Signal Studios
- Industry: Video games
- Founded: 2008
- Headquarters: Kirkland, Washington, United States
- Website: signalstudios.net

= Signal Studios =

American video game developer

Signal Studios is a developer of both video games and interactive software applications. Signal is known for their game Toy Soldiers, one of the top 10 best-selling Xbox Live Arcade games.

As part of the Toy Soldiers franchise, they have also released Toy Soldiers: Cold War and a number of DLCs for both titles.
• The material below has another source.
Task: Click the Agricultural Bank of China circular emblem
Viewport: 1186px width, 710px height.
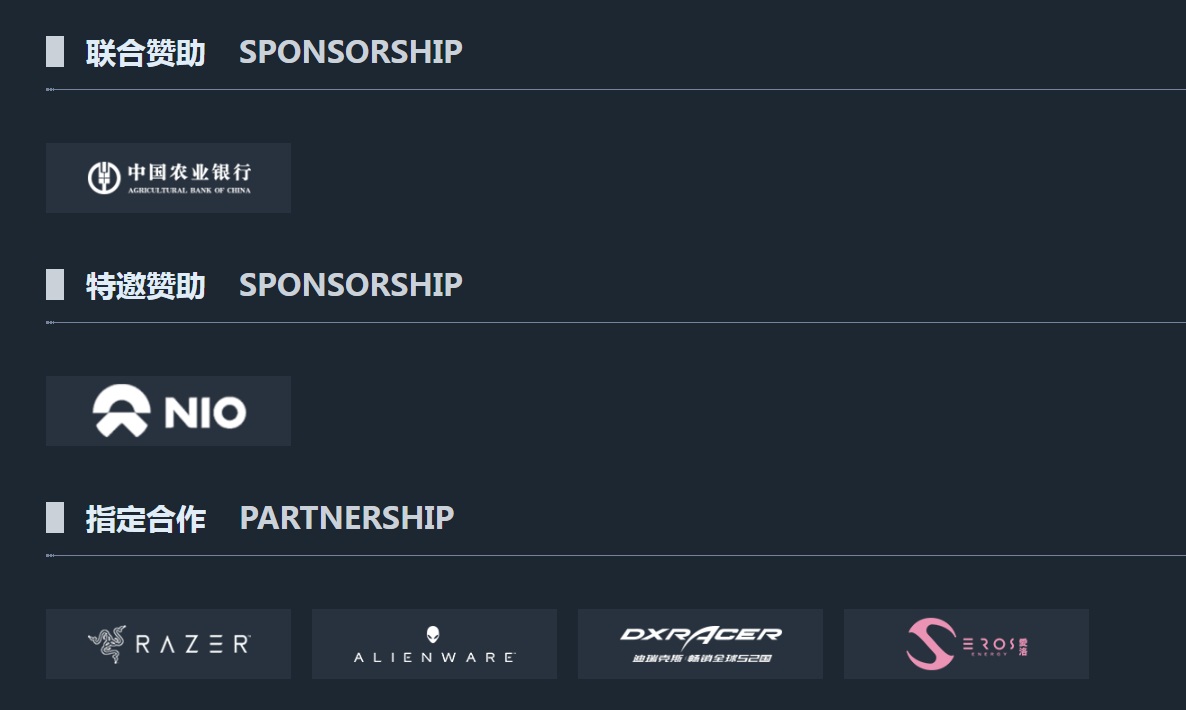Action: tap(104, 178)
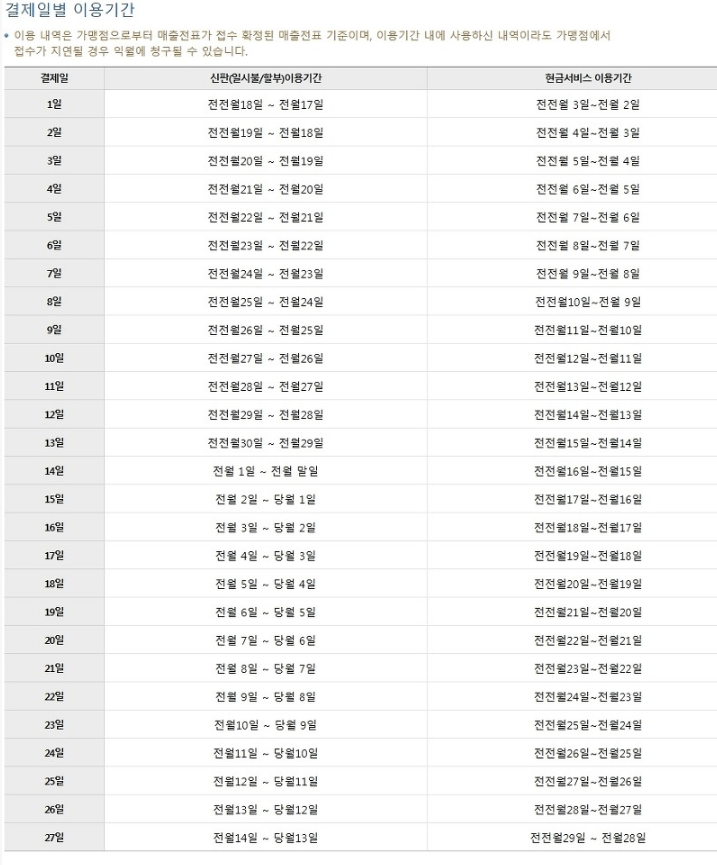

At E3 in 2012, the studio announced their first action RPG, Ascend: Hand of Kul.

The studio is located in Kirkland, Washington with over 40 employees.

==History==
In January 2008, Signal Studios was founded in Bothell, Washington by three individuals. Their first office was a house along the banks of the Sammamish River. In 2010, Signal relocated to a larger office building on the North Creek of Bothell. In 2012, the company moved to Kirkland, Washington, to reside in the offices of the now defunct Sandblast Games.

==Games==
Signal has released several games, as well as additional downloadable content (DLC), for both Xbox 360 (XBLA) and Windows.

===2010===
- Toy Soldiers (Xbox 360 + PC)
  - Kaiser's Battle DLC
  - Invasion DLC

===2011===
- Toy Soldiers: Cold War (Xbox 360) - featured in XBLA's Summer of Arcade 2011
  - Evil Empire DLC
  - Napalm DLC

===2013===
- Ascend: Hand of Kul
- Toy Soldiers: Complete

===2015===
- Toy Soldiers: War Chest (PlayStation 4, Xbox One, PC)

===2021===
- Toy Soldiers HD (Nintendo Switch, PlayStation 4, Xbox One, PC)

==Technology==
Signal Studios uses an engine that was specifically designed for the development of multi-platform 3D games and simulations, called SigEngine. This suite of tools and features includes a clean object-oriented code base, a level design and entity creation tool (SigEd), modeling package plugins, shader and material editors (SigShade and MatEd), and an animation engine with a powerful script interface (SigAnim).